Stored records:
- - - -
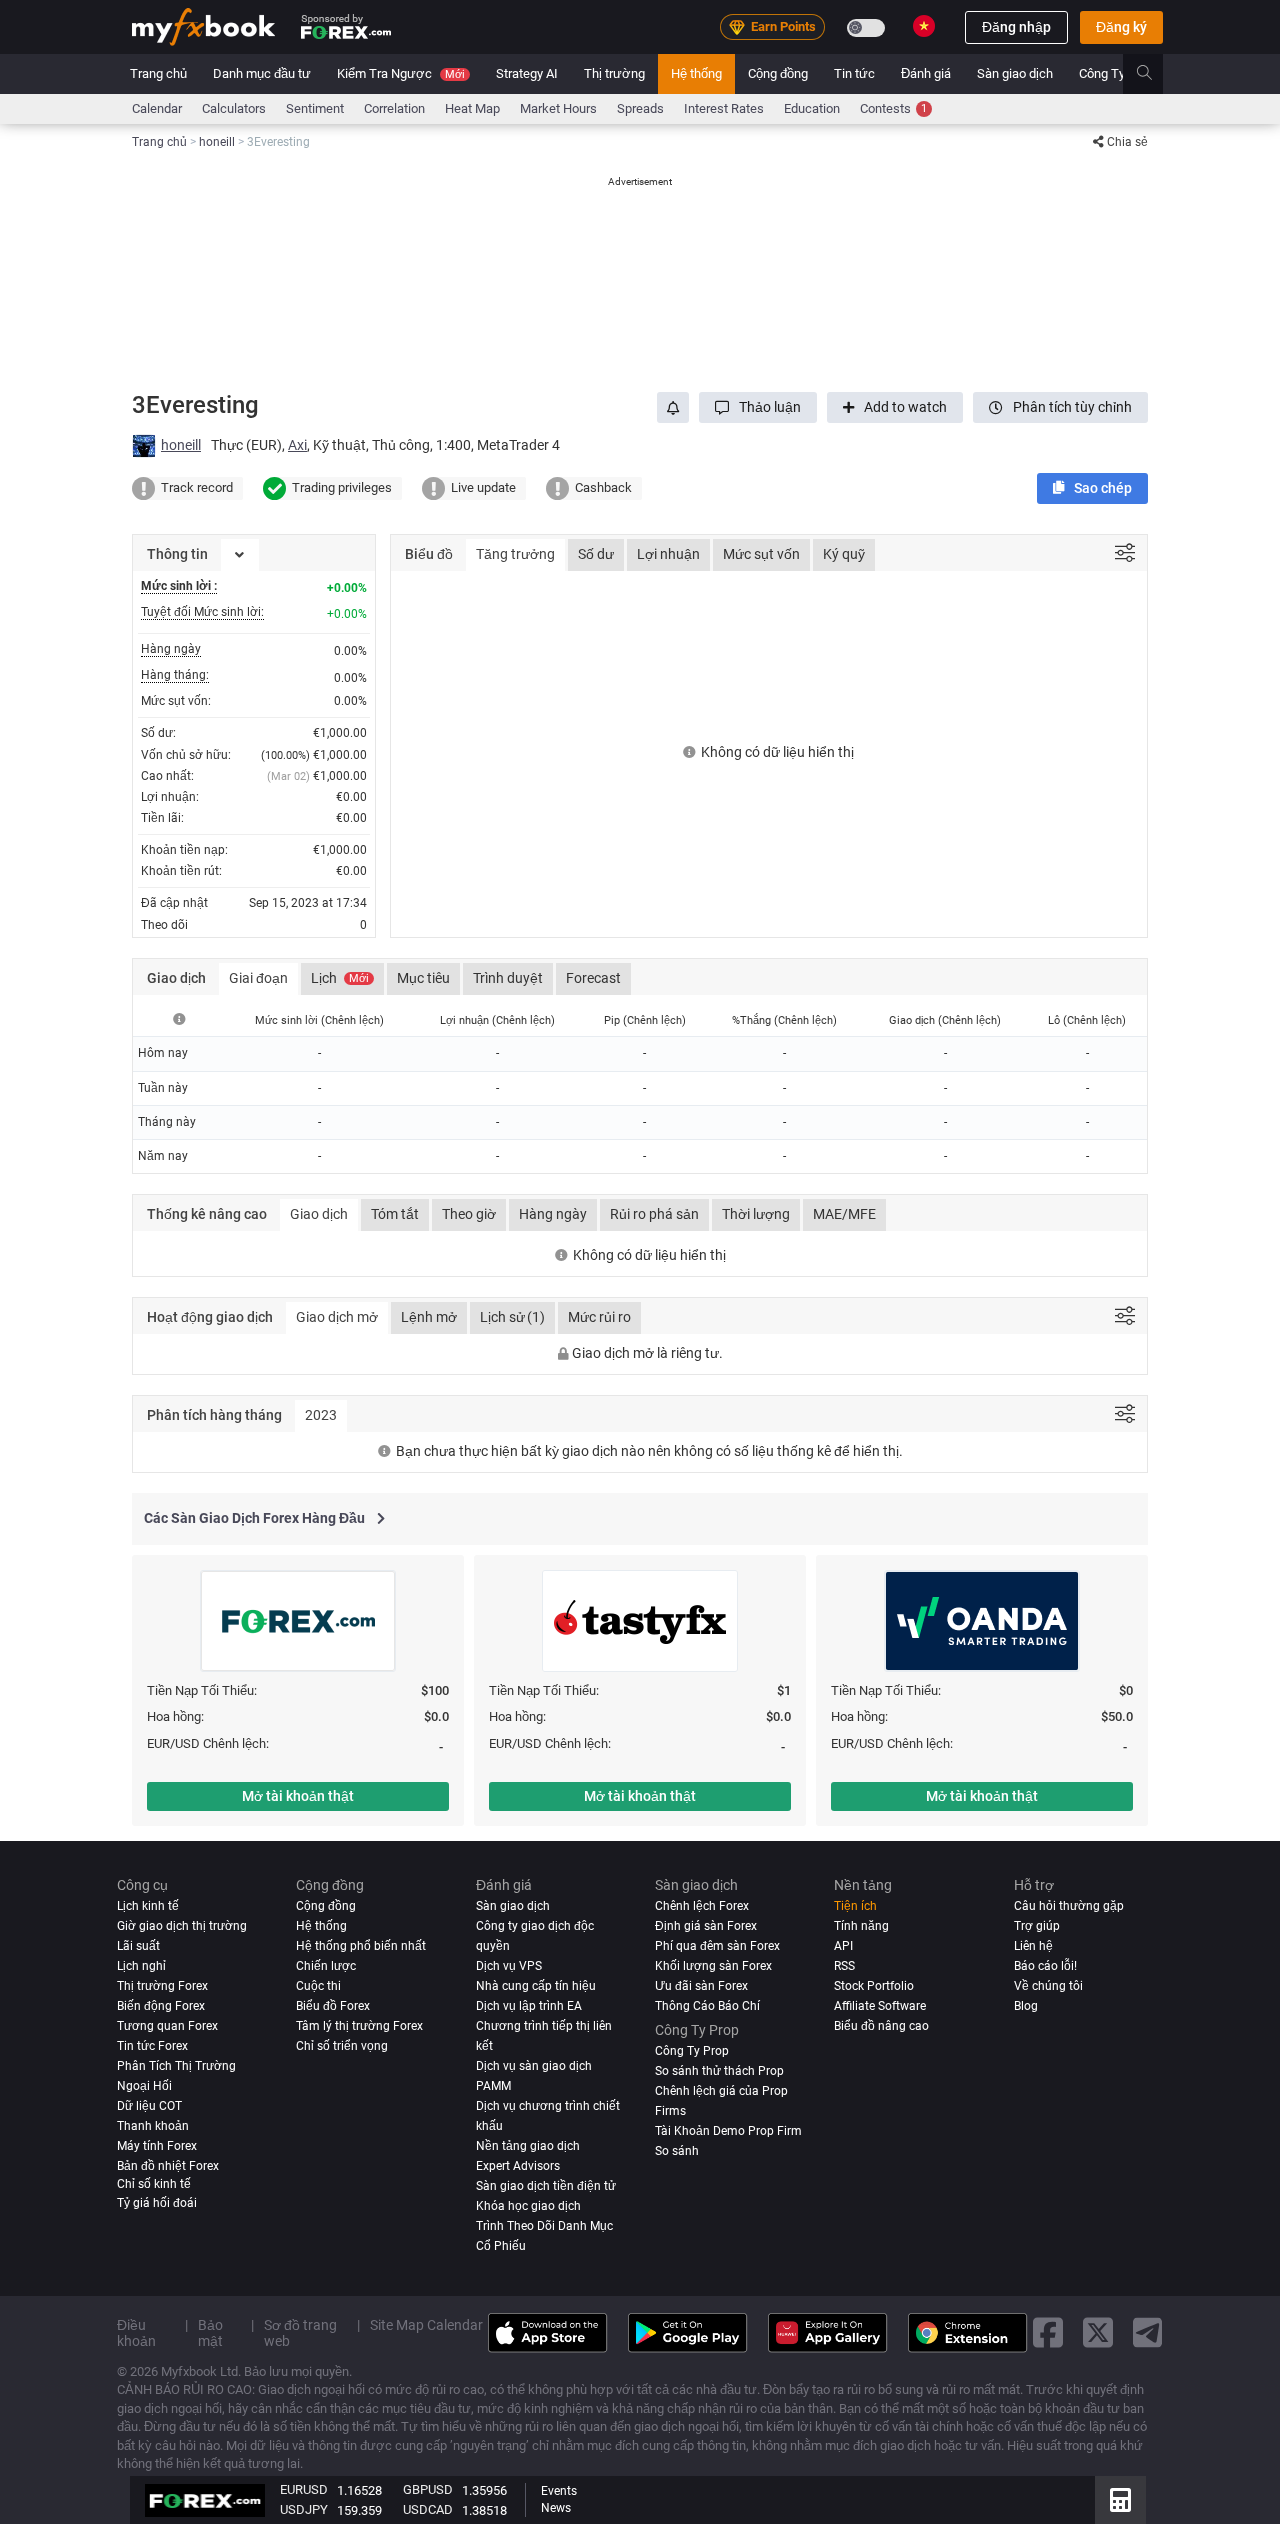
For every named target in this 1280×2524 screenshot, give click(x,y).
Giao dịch (319, 1214)
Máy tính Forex (157, 2146)
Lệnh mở (429, 1317)
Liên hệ (1033, 1946)
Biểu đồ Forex (333, 2006)
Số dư (596, 554)
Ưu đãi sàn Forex (701, 1986)
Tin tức (854, 73)
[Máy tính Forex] (1120, 2500)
- - - -
ABOUT THIS TASK —
Although the records above contain pictures, your copy should give only their text, exactly as written.

RESPONSE TO THE EXERCISE —
For every named target in this 1280×2524 screenshot, give click(x,y).
Giao dịch (319, 1214)
Máy tính Forex (157, 2146)
Lệnh mở (429, 1317)
Liên hệ (1033, 1946)
Biểu đồ Forex (333, 2006)
Số dư (596, 554)
Ưu đãi sàn Forex (701, 1986)
Tin tức (854, 73)
[Máy tính Forex] (1120, 2500)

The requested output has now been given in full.